I’m not an awkward lout,
Jamie thought to himself.
Just an annoyed, confused, exasperated, mutinous lout.

“Oh, God, no. I’m a fashion designer. We met at the meeting, that extravagant dinner thing. I was supposed to be dressing the actors, but why in the world they needed me to hand out black leotards to a buncha mimes is beyond me.”

“Kelli likes to surround herself with free talent,” Lorna sniped, as Kelli fluttered by with a bouquet of flowers, terse nods for Lorna and Maria Grazia, and another inquiring look for Jamie.

Who continued scowling. What bloody time was it? Maybe he could sneak away before Annabelle got here?
Cooooowwwwwaaaaard
, sang a nasty little voice in his head, and he leaned back up against the windowsill.

He clocked Lorna and Maria Grazia, under the cover of scrutinising the room again, exchanged a series of arch looks. The noise level was growing as the techies had finally arrived, and their mass stampede toward the food had nearly lifted the roof off. The DJ raised the volume accordingly, and the lights began to spin when, as a nod to the high percentage of dancers in the room, the speakers blared the theme to ‘Flashdance’. A communal squeal of delight accompanied the swarm of bodies as the first of many impromptu performances commenced. Jamie, Lorna and Maria Grazia rolled their eyes in concert as smoke started to roll in from behind the DJ, and as Jamie opened his mouth to comment — well, he never got that far, and his mouth hung open like a fish’s because Annabelle had just entered the room.
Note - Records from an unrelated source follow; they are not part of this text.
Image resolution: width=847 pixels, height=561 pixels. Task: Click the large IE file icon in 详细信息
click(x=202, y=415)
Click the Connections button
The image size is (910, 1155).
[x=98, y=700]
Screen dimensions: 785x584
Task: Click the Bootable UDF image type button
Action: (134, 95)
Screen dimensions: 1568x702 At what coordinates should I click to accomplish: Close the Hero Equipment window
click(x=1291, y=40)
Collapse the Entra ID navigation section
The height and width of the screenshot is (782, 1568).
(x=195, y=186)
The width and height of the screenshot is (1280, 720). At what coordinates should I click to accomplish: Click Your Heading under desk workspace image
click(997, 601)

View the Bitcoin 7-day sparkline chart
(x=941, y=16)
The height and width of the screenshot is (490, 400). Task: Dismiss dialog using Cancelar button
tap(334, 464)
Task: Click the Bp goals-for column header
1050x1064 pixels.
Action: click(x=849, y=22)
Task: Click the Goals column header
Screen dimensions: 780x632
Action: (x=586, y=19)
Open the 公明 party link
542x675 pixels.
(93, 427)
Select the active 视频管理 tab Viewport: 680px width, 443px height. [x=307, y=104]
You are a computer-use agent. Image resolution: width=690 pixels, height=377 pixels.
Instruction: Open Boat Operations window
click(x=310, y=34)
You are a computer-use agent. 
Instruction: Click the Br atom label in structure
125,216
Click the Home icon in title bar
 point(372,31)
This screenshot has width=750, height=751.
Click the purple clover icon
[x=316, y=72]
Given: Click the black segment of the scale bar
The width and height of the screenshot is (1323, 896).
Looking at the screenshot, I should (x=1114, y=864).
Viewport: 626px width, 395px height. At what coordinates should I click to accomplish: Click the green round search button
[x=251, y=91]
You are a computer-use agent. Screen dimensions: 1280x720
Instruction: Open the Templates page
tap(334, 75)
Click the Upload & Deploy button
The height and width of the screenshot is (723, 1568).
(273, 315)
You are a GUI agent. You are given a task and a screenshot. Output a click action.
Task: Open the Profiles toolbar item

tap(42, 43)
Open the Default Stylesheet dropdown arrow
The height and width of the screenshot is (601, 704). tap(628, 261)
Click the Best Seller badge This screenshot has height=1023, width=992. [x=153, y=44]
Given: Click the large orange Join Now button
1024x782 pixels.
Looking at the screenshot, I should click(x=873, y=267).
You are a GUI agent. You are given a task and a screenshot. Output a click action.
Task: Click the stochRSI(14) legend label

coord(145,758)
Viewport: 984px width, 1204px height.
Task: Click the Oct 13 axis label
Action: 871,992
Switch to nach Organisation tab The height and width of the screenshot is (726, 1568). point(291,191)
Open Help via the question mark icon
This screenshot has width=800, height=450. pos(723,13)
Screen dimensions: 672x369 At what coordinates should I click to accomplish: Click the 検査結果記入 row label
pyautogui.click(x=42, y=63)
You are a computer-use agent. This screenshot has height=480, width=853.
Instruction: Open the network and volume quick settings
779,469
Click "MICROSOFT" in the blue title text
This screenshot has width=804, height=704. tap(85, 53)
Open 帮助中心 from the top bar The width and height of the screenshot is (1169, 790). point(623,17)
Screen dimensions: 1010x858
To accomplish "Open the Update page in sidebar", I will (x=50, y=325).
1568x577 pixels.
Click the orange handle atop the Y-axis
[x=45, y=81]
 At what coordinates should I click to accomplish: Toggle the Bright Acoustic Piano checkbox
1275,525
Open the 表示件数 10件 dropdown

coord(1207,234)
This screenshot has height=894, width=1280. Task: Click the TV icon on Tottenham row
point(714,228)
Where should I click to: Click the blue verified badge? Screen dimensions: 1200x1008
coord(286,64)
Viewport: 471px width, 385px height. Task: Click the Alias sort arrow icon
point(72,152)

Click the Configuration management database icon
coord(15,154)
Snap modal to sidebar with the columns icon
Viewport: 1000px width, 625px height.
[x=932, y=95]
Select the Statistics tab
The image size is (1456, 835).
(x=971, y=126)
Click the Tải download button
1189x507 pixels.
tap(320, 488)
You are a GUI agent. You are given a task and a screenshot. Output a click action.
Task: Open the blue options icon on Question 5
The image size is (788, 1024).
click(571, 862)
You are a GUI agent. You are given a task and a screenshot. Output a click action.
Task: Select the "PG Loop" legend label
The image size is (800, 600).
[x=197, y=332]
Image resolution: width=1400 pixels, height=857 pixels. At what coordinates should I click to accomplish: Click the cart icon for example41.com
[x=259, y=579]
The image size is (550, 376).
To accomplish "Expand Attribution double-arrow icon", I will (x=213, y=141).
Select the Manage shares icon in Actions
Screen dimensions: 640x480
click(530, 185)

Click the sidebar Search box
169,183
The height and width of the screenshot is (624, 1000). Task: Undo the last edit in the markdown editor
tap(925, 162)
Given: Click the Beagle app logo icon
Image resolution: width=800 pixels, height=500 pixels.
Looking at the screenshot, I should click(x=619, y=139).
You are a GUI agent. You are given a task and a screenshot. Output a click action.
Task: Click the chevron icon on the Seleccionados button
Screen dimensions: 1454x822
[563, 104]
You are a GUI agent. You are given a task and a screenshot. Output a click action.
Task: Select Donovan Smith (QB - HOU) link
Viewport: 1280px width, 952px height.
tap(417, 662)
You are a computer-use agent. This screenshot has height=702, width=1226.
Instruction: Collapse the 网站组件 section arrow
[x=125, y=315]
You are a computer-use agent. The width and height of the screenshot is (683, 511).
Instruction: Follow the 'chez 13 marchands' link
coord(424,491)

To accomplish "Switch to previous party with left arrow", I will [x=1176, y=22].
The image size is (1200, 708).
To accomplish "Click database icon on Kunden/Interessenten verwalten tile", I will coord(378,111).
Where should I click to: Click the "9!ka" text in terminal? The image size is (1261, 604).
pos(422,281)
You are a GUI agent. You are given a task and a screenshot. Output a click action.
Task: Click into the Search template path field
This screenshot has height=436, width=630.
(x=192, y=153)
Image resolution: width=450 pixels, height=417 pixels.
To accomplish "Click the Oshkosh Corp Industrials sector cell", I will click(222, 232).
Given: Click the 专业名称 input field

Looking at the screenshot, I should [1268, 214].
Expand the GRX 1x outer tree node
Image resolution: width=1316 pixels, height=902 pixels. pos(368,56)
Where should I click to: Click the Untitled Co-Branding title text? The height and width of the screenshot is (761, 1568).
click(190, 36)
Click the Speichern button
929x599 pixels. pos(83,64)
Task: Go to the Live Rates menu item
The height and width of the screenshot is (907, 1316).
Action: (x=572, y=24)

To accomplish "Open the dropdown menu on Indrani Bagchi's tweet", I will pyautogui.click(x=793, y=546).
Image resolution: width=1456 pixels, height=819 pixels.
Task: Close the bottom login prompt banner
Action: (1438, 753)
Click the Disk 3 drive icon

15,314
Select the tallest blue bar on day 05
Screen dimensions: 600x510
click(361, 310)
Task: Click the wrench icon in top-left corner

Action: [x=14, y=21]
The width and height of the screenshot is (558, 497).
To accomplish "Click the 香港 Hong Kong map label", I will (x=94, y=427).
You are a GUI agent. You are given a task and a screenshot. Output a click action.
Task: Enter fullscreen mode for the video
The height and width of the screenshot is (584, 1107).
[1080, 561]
“She’s trying to kill me,” he muttered; Lorna smirked, and Maria Grazia sighed, and they both disappeared into the thickly gathering smoke as Annabelle made her way toward Jamie. Techies dropped shrimp toast and dancing mimes missed steps as Annabelle … sashayed — there was no other word for it — Annabelle sashayed across the room, one high heel clad foot in front of the other.

Her hair bounced around her face, and it had a ‘fresh out of the shower’ look that immediately cast a tantalizing mental image of Annabelle in the shower into his mind. The red satin scrap of a dress she was wearing flashed under the disco lights — it clung to her curves without looking skin tight, and yet it revealed just enough leg, just enough cleavage, to be alluring — and she carried it off with a calibre of style and ease that was breathtaking.

Sheer black hose hugged long, curvy legs that ended in — Jamie felt like weeping. Shiny black heels with the little toe thing cut out, so he could see two adorable little red toenails peeking up at him. “Howaya,” Annabelle mimicked his accent, and stole a sip of his beer.

“Hey, how are you, how are you doing?” Jamie raised his voice and came down on his consonants like jackhammer.

“What?” Annabelle shouted, the DJ having upped the volume yet again, as the party had found its feet and the dance floor was packed.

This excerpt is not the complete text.